KEŞFET

İstanbul’un mühürlü sureti; Yeraltı dehlizleri

Yeraltından gelen sesler sizi ürkütmesin. Binlerce yıllık mirasın yankıları onlar. İstanbul’u çok özel ve gizemli kılan tünellerden bugüne ulaşabilenler şimdi yavaş yavaş gün ışığına kavuşmaya başlıyor. Bizler de bu esrarengiz ve bilinmeyen İstanbul’un izini sizler için sürüyoruz.

Ona bir kez bakan, havasını bir kez soluyan gayri ne mümkün ondan ayrılabilsin. İç içe geçmiş kadim kültürlerin, savaşların, barışların, aşkların ve ihanetlerin anavatanı burası. İnsana dair her şeyin zirvede yaşandığı, mutlulukların, hüzünlerin deryası; İstanbul. Nice yaşamlar gelip geçerken, ardında mutlaka bir hikâye bırakmış bu topraklarda. Üstelik bunlardan bazıları öyle ölümsüz ki, farkında bile olmadan her gün geçip gidiyoruz yanı başlarından.  Çamlıca’dan ya da Galata’dan uzun bir bakış attığımızda gördüğümüz bu eşsiz şehir var ya, aslında sadece bir yansıma.
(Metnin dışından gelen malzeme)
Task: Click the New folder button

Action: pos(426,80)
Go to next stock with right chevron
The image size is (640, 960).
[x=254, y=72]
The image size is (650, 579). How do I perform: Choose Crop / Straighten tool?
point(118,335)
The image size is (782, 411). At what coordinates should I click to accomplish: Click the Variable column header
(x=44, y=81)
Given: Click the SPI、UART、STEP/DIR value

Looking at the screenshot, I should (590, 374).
Tıpkı kutuplardaki gibi güneşin hiç doğmadığı bir İstanbul daha var ayaklarımızın altında. Öylesine karanlık ve büyük ki, Hades bile hayranlıkla dolaşıyor koridorlarında. Sözcüklerle anlatmak çok zor olsa da, büyülü bir yolculuğa çıkıyoruz birlikte. Bir matruşka misali İstanbul var rotamızda; şehir içinde şehir ve gizem içinde gizem…

Gölgelerin şehri İstanbul

İstanbul’u gözlerimiz kapalı dinleyeceğiz hem de tam anlamıyla. Çünkü keşfedeceğimiz İstanbul’un güneş ışığına küsmüş koridorlarının ve uzayıp giden dehlizlerinin üzerinde milyonlarca insanın binalarıyla, yollarıyla, köprüleriyle oluşturduğu kalın bir kabuk var.
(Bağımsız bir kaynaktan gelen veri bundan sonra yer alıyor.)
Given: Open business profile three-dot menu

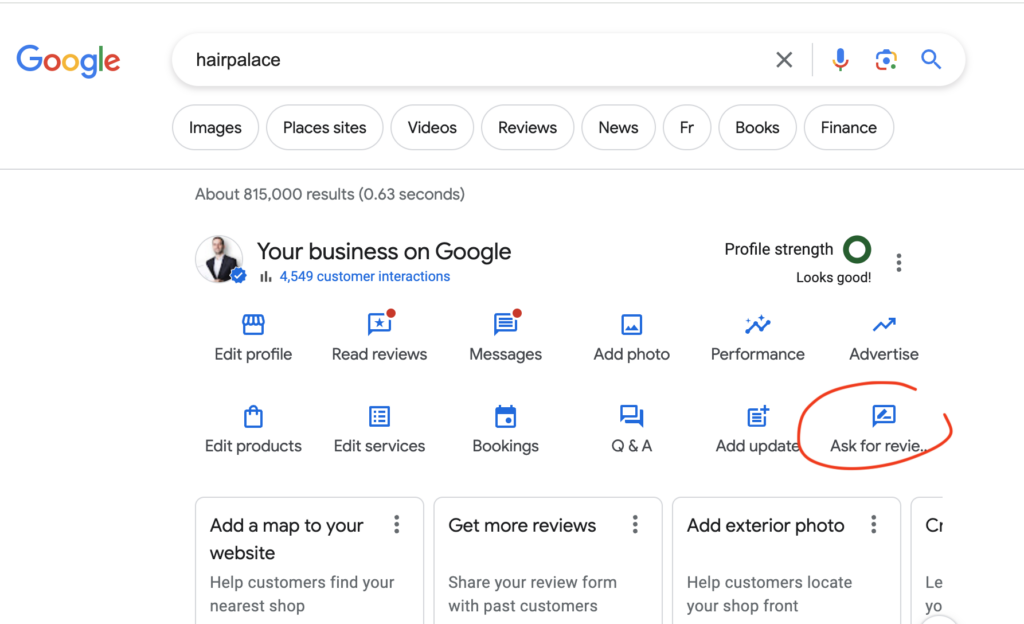Looking at the screenshot, I should pyautogui.click(x=899, y=263).
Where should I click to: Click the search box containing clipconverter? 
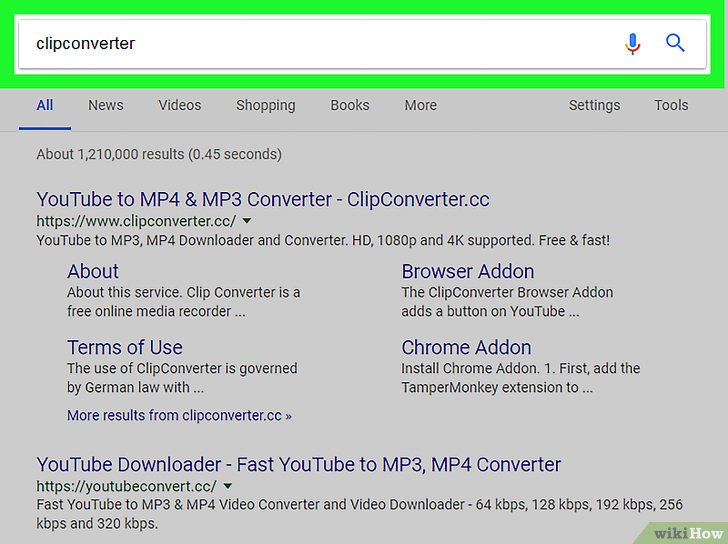pos(300,44)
İstanbul, bilinen tarihin çok öncesinden itibaren insanların gözbebeği olmuş. Her gelen uygarlık, bir öncekinin üzerinden yükselmiş. Haliyle bir apartmanın katları gibi toprağın üzerinde katman katman onlarca yeni nesil gelmiş ve geçmiş. Şimdi biz varız ve hayali asansörümüzle ilk kata inip, basamak basamak bugüne doğru yol alacağız.

İstanbul’un altındaki tünellerin geçmişi, Roma dönemine hatta daha da eskiye; antik döneme kadar uzanıyor. Yapılan sınırlı araştırmalara göre bu gizemli tünellerin birçok farklı yapılış nedeni olsa da genelde şehrin su sorunu için bulunan bir çözüm olduğu görüşü dile getiriliyor. Buna göre topraktan sızan suyun kazanılarak tüneller aracılığıyla tutulup insanlar tarafından kullanıldığı düşünülüyor. Çoğu kişinin bildiği Yerebatan Sarnıcı da işte bu geniş yer altı örgüsünün bir parçası aslında. İstanbul’un eski semtlerinin neredeyse tamamının altında dehlizler, mahzenler, sarnıçlar, ayazmalar, zindanlar ve yeraltı kiliseleri bulunuyor.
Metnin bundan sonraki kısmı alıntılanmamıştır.